Tu vois, Xavier, mes amis parlaient de toi, aujourd'hui, parce que t'as écrit une longue lettre pour défendre ton clip ; les clips, j'aime pas trop en général, pour être honnête, je n'en regarde juste pas, pas le temps, pas d'intérêt, ou presque. Des fois, on m'dit regarde absolument celui là, c'est Xavier Dolan, tu sais ? Ouais, ouais, j'sais, on en a parlé l'autre jour. Va savoir, j'traine avec trop d'émos, ou d'homos, des gens qui vont voir des films actuels, ils t'aimaient bien, tous ; genre c'est beau, tu vois, esthétique, et tac, ovation à Cannes : argument intouchable ; on oublie si vite tout ce qu'on a envie. Passons, t'as envie d'faire un clip, pourquoi pas, pour Indochine, pourquoi pas, j'aimerai pas juger avant d'avoir vu, j'fais ça trop bien.
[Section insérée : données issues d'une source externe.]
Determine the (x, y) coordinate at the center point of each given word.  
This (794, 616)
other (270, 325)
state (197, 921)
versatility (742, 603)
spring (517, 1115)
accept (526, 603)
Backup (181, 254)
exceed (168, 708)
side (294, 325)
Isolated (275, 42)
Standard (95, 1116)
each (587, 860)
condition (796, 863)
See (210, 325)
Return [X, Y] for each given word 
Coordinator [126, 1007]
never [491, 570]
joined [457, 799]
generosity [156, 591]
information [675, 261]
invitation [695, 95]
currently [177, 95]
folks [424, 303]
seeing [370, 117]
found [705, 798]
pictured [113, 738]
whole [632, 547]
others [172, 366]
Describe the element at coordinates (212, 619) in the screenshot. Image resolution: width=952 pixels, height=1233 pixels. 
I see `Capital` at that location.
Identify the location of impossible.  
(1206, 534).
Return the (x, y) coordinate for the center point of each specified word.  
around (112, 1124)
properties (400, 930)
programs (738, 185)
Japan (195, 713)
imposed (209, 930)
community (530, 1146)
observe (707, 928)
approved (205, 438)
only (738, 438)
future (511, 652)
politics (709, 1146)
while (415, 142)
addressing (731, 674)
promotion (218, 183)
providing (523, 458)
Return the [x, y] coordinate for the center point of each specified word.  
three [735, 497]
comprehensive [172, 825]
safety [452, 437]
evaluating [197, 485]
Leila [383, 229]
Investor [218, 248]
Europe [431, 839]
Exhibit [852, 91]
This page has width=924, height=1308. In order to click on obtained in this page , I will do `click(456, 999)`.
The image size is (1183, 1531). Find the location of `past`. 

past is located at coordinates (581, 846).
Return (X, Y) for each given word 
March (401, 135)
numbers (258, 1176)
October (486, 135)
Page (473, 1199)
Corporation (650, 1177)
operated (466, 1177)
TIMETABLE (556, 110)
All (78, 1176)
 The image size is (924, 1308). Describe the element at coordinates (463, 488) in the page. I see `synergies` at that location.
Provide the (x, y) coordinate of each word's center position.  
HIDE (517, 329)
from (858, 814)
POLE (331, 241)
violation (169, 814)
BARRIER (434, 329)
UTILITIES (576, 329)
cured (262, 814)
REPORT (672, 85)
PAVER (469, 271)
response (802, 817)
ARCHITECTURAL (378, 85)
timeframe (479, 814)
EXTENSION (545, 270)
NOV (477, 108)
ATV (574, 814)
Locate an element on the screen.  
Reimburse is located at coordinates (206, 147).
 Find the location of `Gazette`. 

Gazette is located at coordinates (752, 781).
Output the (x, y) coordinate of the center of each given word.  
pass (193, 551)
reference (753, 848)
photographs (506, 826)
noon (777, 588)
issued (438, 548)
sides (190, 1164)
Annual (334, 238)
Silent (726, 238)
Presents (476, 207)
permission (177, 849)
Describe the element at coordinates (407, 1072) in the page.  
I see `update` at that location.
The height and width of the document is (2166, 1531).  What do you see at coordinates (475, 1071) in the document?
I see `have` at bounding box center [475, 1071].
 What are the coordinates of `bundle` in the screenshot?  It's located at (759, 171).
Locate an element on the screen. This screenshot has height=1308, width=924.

Aïe, la chanson, c'est pas ça, tu sais. Peut-être que t'aimes, ou que vous êtes un pote avec Nicolas, autour d'une bouteille de rouge, je vous vois bien - enfin, j'connais même pas vos visages mais l'coeur y est - : "Oh oui, ça c'est trop cool, une scène d'école comme dans The Wall, puis les parents méchants après, "What have we here, laddie ? Mysterious scribblings ? A secret code ? No ! Poems, no less ! Poems, everybody !", oh oui, c'est original ! avec le vernis à ongle, sur la nappe et les vieilles mains : c'est un peu Ruban blanc en plus, ces couleurs, regarde la tristesse d'notre petit héros ! Trop bien ! Un gros plan sur un cadenas, ça tue ? Grave ! Les visages aux yeux bandés, c'est pas mal, et quand tu chantes, avec la contestation là, c'est un peu chant des partisans, j'kiffe bien !" Bon, c'est nul, mes sympas ; ça va bien avec la musique en plus, avec le kitsch d'Indochine, j'comprends les mecs, mais soudain, vous avez basculé.
J'aimais bien Mel Gibson quand j'étais petit, tu vois ; parce qu'il réalisait avec du coeur, comme toi, pas forcément bien, y avait des effets à jeter de partout mais on s'en foutait, parce qu'on était petit - j'dis "on" parce que j'sais que tu kiffes toi aussi ! - les gros plans, les ralentis, tout ça, au hasard, c'était marrant. Et un jour, Mel, il est devenu un peu fou, rien de grave, un pétage de plomb, il a voulu mettre une crucifixion dans son film ! Silence terrible sur la salle, la gueule des amis, "Sérieux, Mel, tu peux pas faire ça !", bah si, et s'il peut, j'comprends que t'aies eu envie Xav'.. C'est marrant comme t'as repris ses plans, du clou au visage qui tombe ; Saint Matthieu et Pier Paolo doivent tirer la gueule, un peu ; regretter d'avoir pris des gants.
Jusque là, je te pardonnais presque, j'aurais pas fait une critique comme toi t'écris des lettres, je suis pas un mec dur ; enfin, j'y travaille ; un jour, j'ai été méchant avec un film, je l'ai regretté, il était jeune comme toi et moi, et c'était pas bon, et j'aurais du être plus cool.. Enfin, tu t'en fous, c'est la vie. J'suis juste un peu triste, j'aurais bien aimé t'aimer bien - wow - on m'avait dit tellement de bien de toi, mais sérieux... Des mitraillettes ? T'avais besoin de mettre des mitraillettes ? Je veux dire, en plus du reste ? Ca m'fait un peu flipper. Je ne suis pas sûr d'vouloir te connaitre beaucoup plus.
"Comme disait Oscar Wilde", - non j'arrête, je me moque - j'espère que ton art reflète pas trop ta vie.